Чем гуще становился с течением времени окутывавший московскую Русь мрак невежества, тем удушливее делалась атмосфера умственной жизни народа, тем менее находило себе оправдания на практике гордое самовосхваление московских книжников. Эти явления не ускользнули от наблюдения живших в то время в Москве иностранцев, которые в своих сочинениях о московском государстве оставили нам печальную картину необразованности народа.
Но не так смотрели на дело сами московские люди. Тот, полный оптимизма, взгляд, какой выработался у них на окружавшую их действительность, те мессианистические воззрения, какие они связывали с настоящим и будущим своей страны, в дальнейшем своем развитии неизбежно приводили их к полному квиэтизму. Москве незачем было заботиться о движении вперед, о развитии каких-либо новых начал, когда и старые не только спасали ее, но еще доставляли ей выгодное и лестное положение третьего Рима, идеального центра вселенной. Ей предстояло только сохранить в целости известную форму религии, в народном представлении неразрывно связанную уже с самою национальностью, и этого было достаточно для решения вопроса о настоящей и будущей жизни народа. Самая связь религии с народностью, благодаря своей продолжительности и исключительности, сделалась обоюдной; слова «русский» и «православный» стали синонимами и, если, с одной стороны, в состав национально-русского элемента воспринято было понятие православия, то с другой — все народные обычаи, понятия и нравы, хотя бы они совсем и не входили в религиозную область, крестились тем же именем православия, раз только они не стояли в резком и осязательном противоречии с учением церкви.

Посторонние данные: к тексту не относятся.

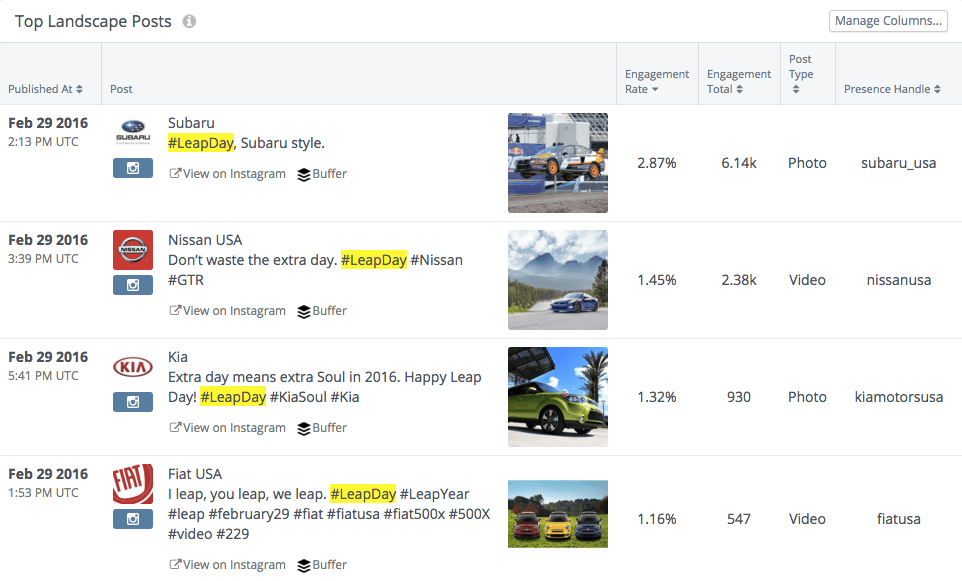Viewport: 962px width, 581px height.
Task: Open the Subaru rally car thumbnail
Action: (558, 163)
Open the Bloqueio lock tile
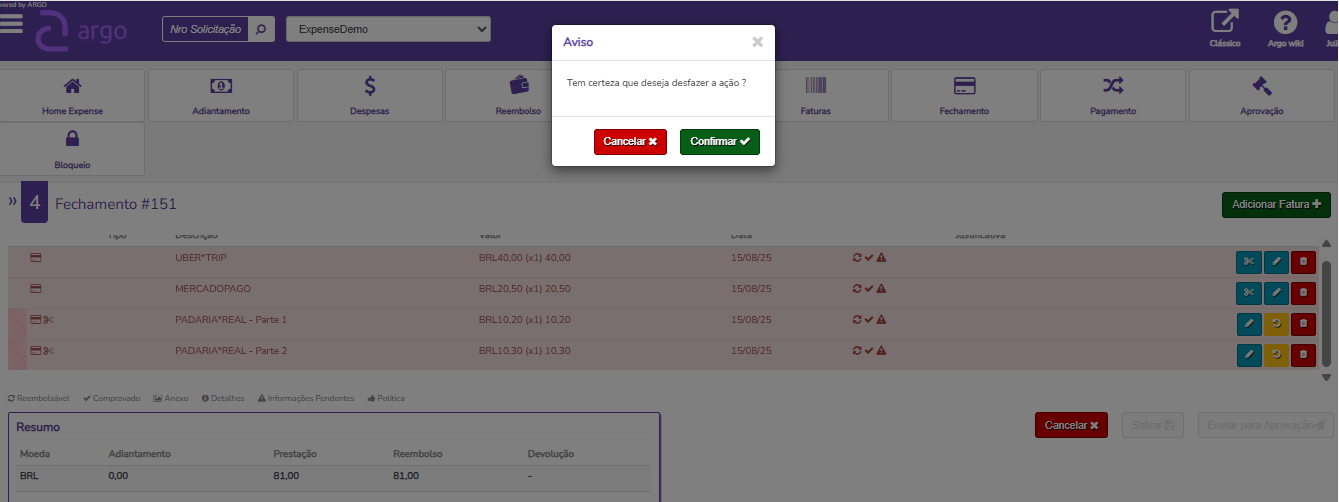Screen dimensions: 1339x502 (x=72, y=149)
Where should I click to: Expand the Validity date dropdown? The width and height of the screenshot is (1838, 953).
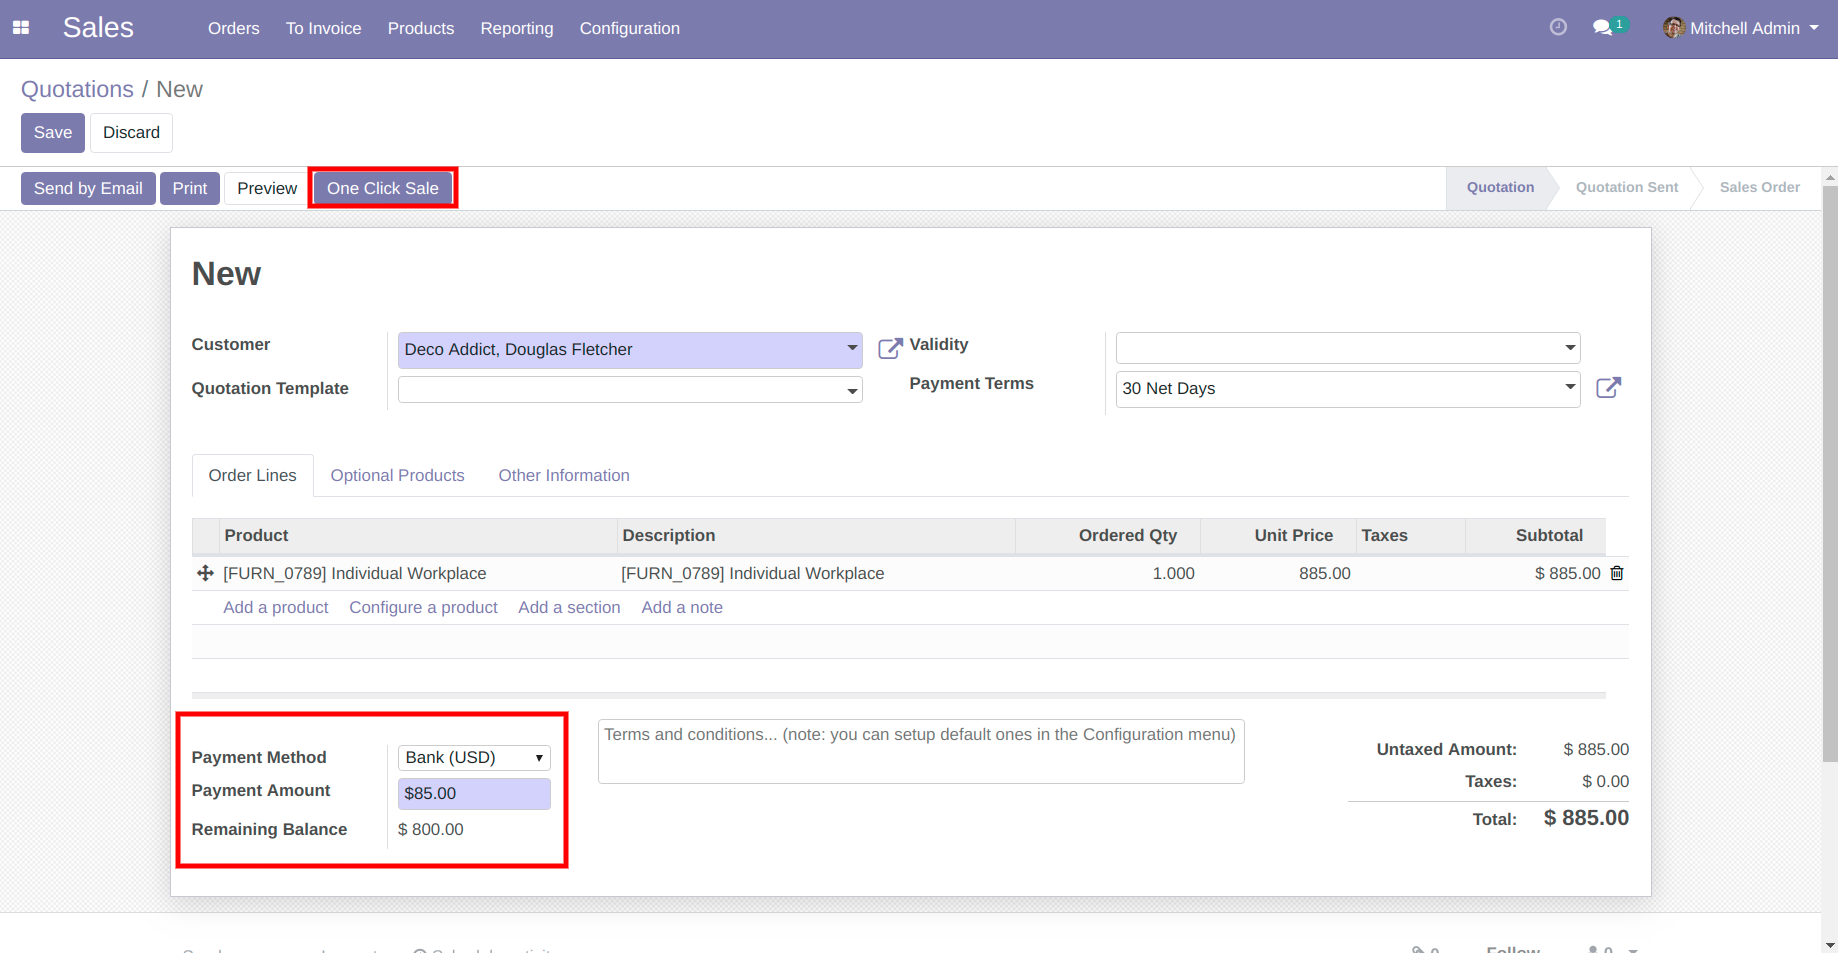point(1569,348)

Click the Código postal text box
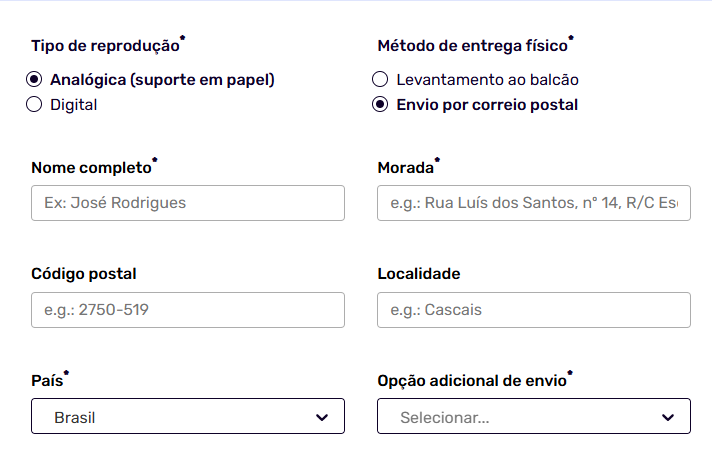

При таком проникновении всей народной жизни религиозным элементом, соединявшемся еще с представлением о последнем, как о «большем православии» и «высшем христианстве», само собою, не представлялось никакой надобности в усвоении иного образования. Напротив, это последнее, на какой бы ступени развития оно ни стояло, оказывалось жалким и не заслуживающим внимания по сравнению с тою истиной, какая уже находилась в обладании народа. «Братия, не высокоумствуйте, но во смирении пребывайте, по сему же и прочая разумевайте!» — писали в ту эпоху в поручениях и переписывали в школьных прописях. — «Аще кто ти речет: веси ли всю философию, и ты ему рци: еллинских борзостей не текох, риторских астрономов не читах, ни с мудрыми философами не бывах, философию ниже очима видех: учуся книгам благодатного закона, аще бы мощно моя грешная душа очистити от грех».
Московские люди смутно уже знали, что есть и другая наука, что эта иная наука, отнимавшая у них их привилегированное положение, зародившаяся в полных ереси чужих странах, возбуждала в них только недоверие и вражду, казалась противоречащей не только тому значению, какое присваивала себе Москва во имя хранившегося в ней православного христианского учения, но и самому этому учению. Московские книжники не задумывались поэтому отворачиваться от этой неправоверной науки и даже предавать ее проклятию. В одном из древних поучений можно прочесть по ее адресу такие фразы: «богомерзостен перед Богом всяк любяй геометрию, а се душевнии греси: учитися астрологии и еллинским книгам... проклинаю мудрость тех, иже зрят на круг небесный; своему разуму верующий удобь впадает в прелести различныя; люби простыню (простоту) паче мудрости; величайшаго себе не изыскуй и глубочайшаго себе не испытуй, а елико ти предано от Бога готовое учение, то содержи». Усвоение всяких светских знаний, выходивших из тесных рамок обыденного житейского опыта и касавшихся сколько-нибудь более серьезных вопросов, представлялось с этой точки зрения безумным грехом.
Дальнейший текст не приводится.